(Dataset items)
· · ·

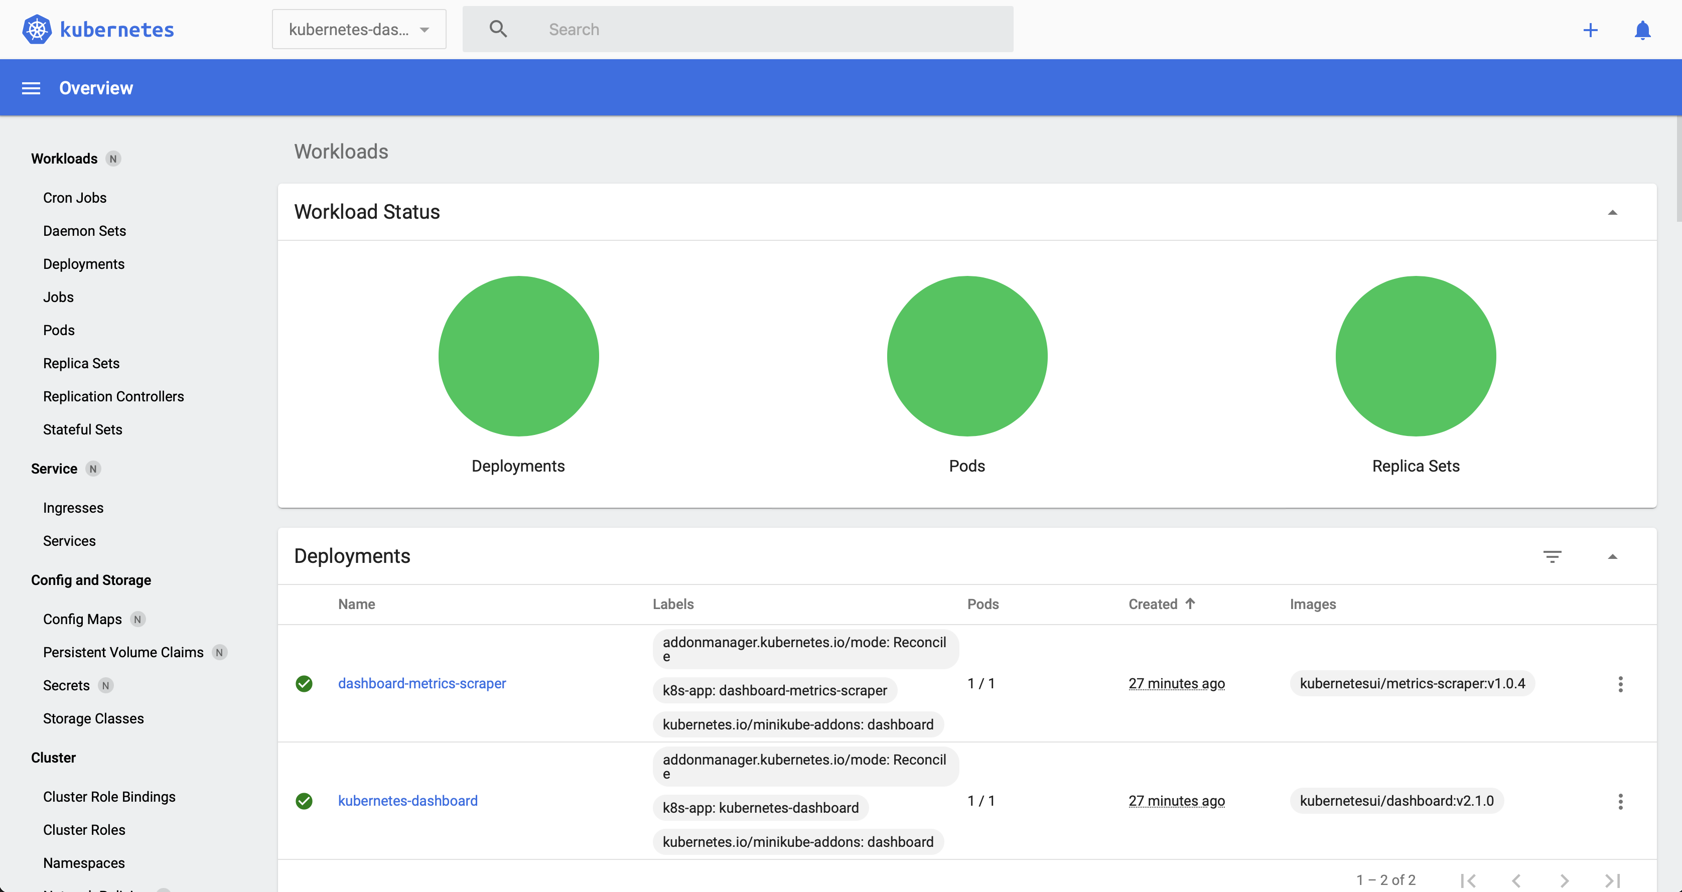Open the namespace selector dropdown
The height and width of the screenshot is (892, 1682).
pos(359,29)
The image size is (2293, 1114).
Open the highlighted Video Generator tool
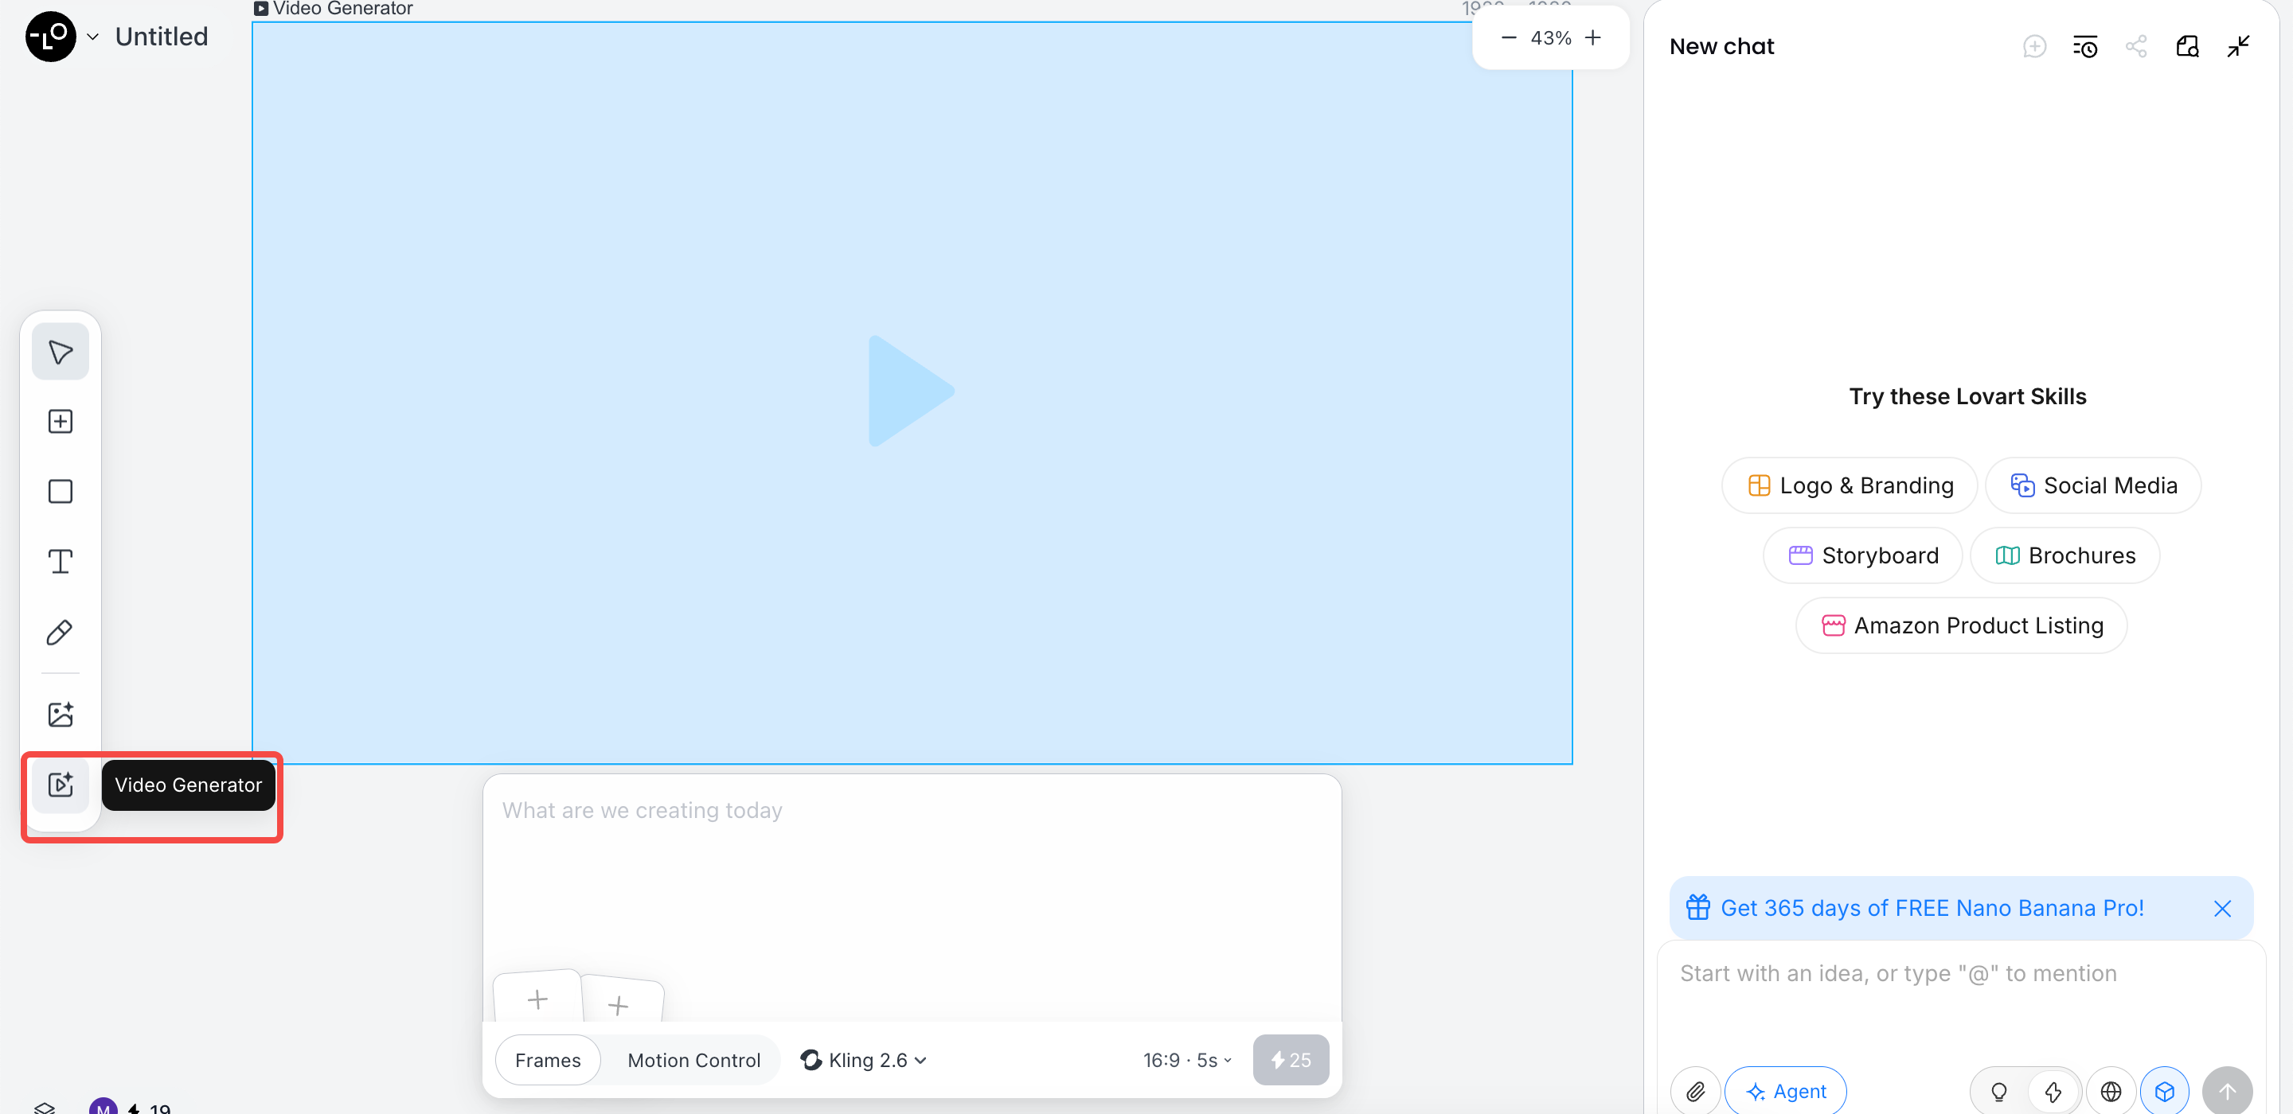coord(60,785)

· · ·

§ Task details:
Output only the lines that run from the line containing "The image size is (2293, 1114)." to the last line of the data, exactly as they stand and without pictures.

§ Exercise solution:
The image size is (2293, 1114).
Open the highlighted Video Generator tool
coord(60,785)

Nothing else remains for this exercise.